What we do and it is very standard in any — in any program for any therapeutic is that you tend to exclude patients with known HIV positivity or known hepatitis B surface antigen positivity. We don’t for — prospectively say you have to test for that but if you are known to have it then you’re automatically excluded.

 

17



 

 

 

So there may have been some patients in our program but I don’t know for sure and certainly we had no evidence of issues in terms of viremia or recrudescence of viral infection in that population.
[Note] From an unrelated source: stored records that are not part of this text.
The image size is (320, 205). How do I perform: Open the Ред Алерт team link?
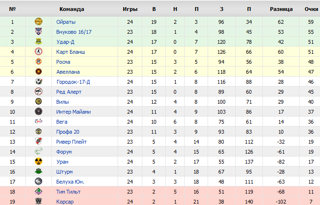pyautogui.click(x=69, y=92)
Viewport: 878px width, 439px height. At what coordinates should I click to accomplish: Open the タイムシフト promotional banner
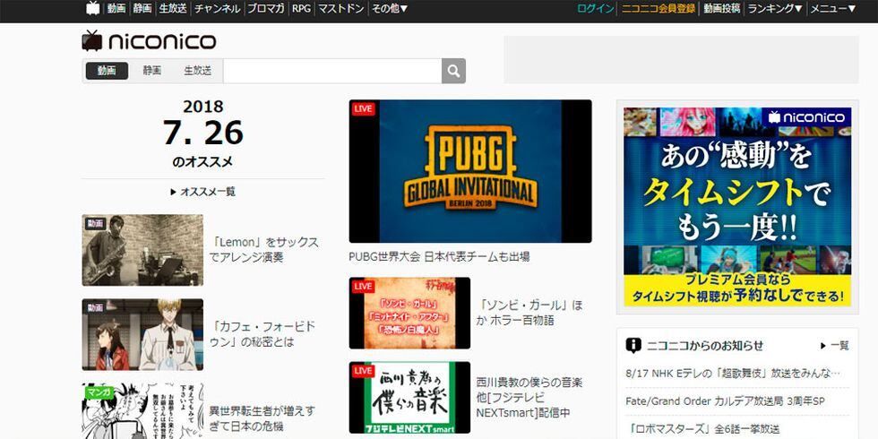(x=736, y=208)
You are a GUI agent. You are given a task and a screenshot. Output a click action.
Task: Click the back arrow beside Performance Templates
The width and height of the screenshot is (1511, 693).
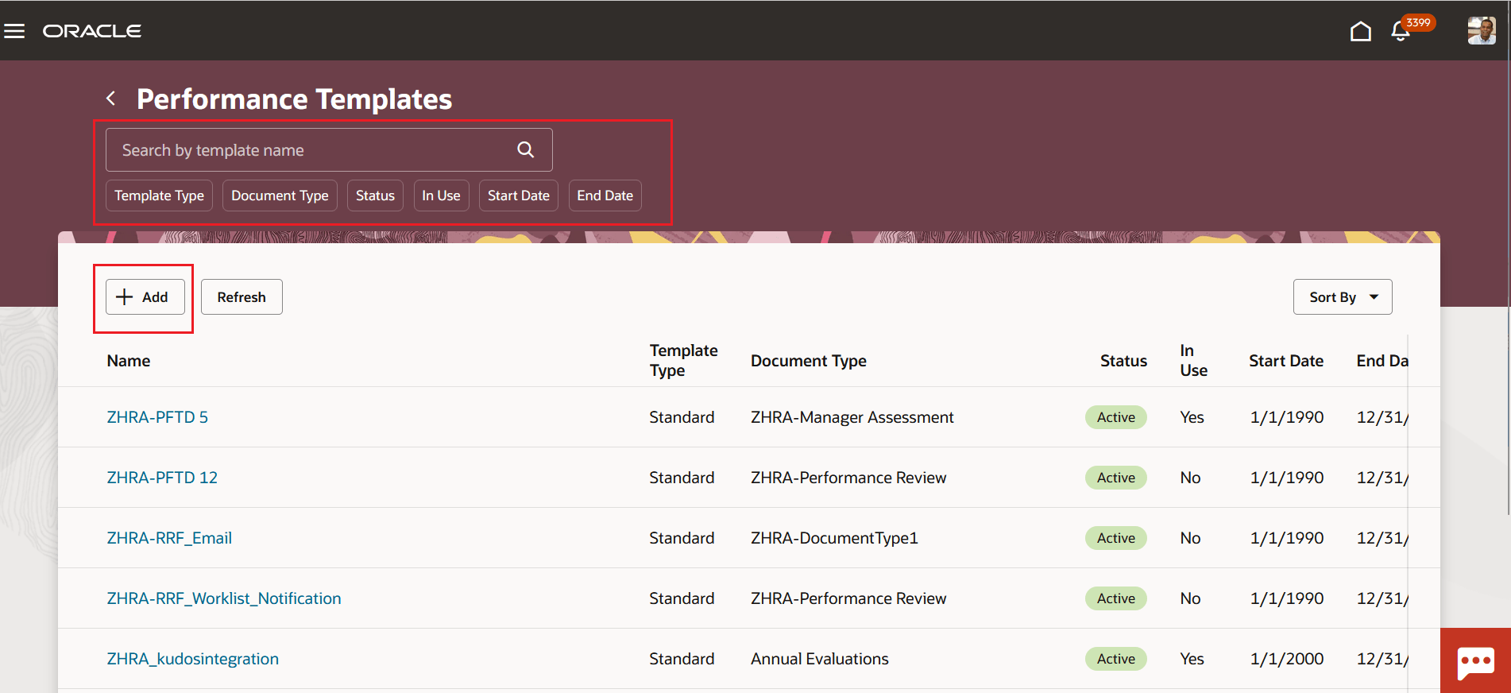click(111, 99)
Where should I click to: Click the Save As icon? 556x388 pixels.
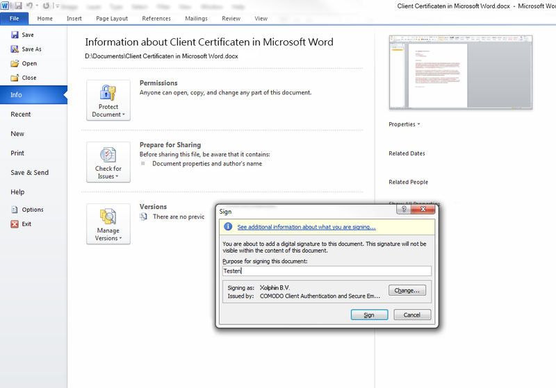15,49
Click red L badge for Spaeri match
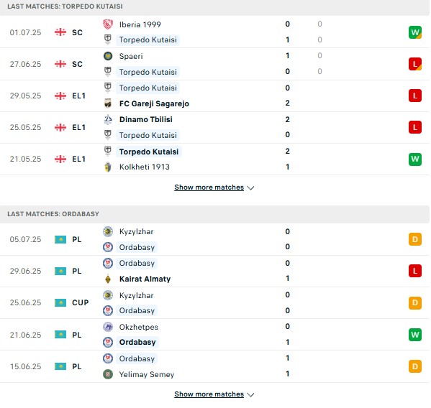Screen dimensions: 431x408 [x=415, y=64]
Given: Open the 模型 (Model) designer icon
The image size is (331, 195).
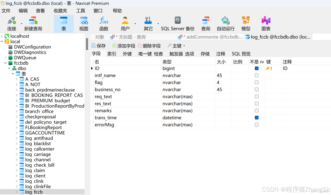Looking at the screenshot, I should click(x=246, y=23).
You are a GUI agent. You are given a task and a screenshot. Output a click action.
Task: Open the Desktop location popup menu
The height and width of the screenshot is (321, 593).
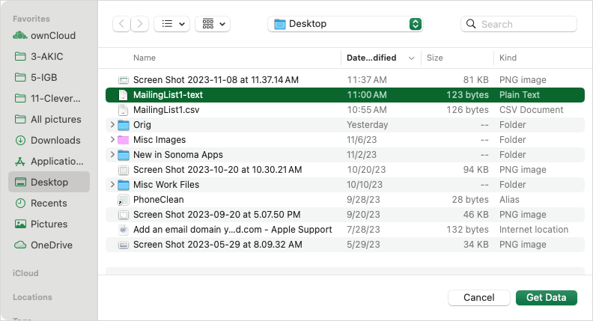click(345, 24)
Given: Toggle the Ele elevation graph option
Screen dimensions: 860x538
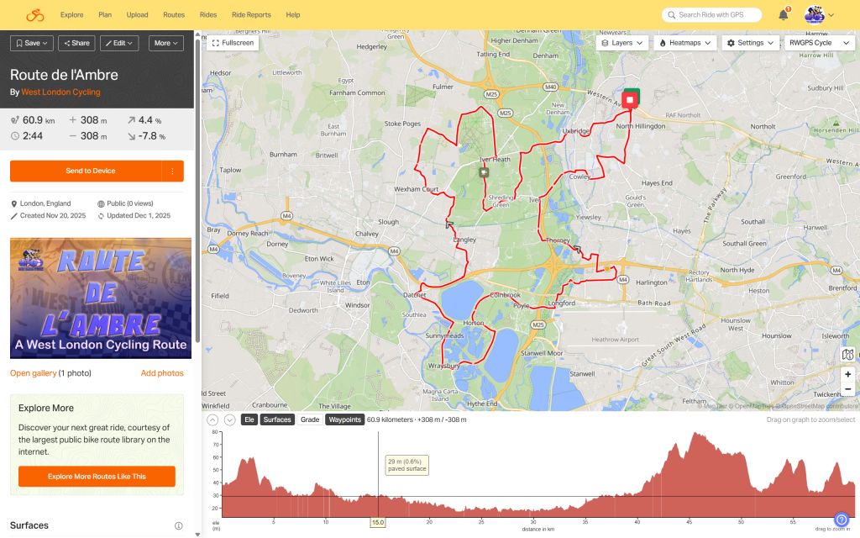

Our dose limiting toxicity were in fact actually pancreatic enzyme elevations so amylase and lipase without clinical sequelae but clearly the amylase and lipase elevations do occur so — an in terms of liver toxicity, we really saw very little.

 

 

 

Ian Somaiya:

 

OK. Maybe just one last one, how do you see yourself prioritizing this program over the efforts of oncology?

 

 

 

Lesley Russel:

 

Our plan is to — is to focus on two areas. I mean I think that we are literally just starting up a randomized Phase 2 study myelodysplastic and higher risk myelodysplastic syndrome where we are combining birinapant with azacitidine and the program in hepatitis B that — that Marc described to you is on target to start in the fourth quarter of this year.

 

 

 

Ian Somaiya:

 

So when should we expect data from the MDS and the HBV programs?

 

 

 

Lesley Russel:

 

We’re targeting the end of the first quarter for an interim analysis on the MDS study and that we’re targeting around the middle of the year for the hepatitis B data.

 

 

 

Ian Somaiya:

 

OK. Thank you very much.

 

 

 

Kevin Buchi:

 

Thank you. That concludes our call for today. I would like to give special thanks to Marc Pellegrini. As you can tell, Marc is in Australia and it is way past his beddie bye time. So thank you very much for participating, Marc. I really appreciate your help here. Have a nice day everyone.

 

 

 

Marc Pellegrini:

 

Thank you.

 

 

 

Kevin Buchi:

 

Bye-bye now.

 

 

 

Operator:

 

Ladies and gentlemen, thank you for participating in today’s conference. This does conclude the program and you may all disconnect. Everyone have a great morning.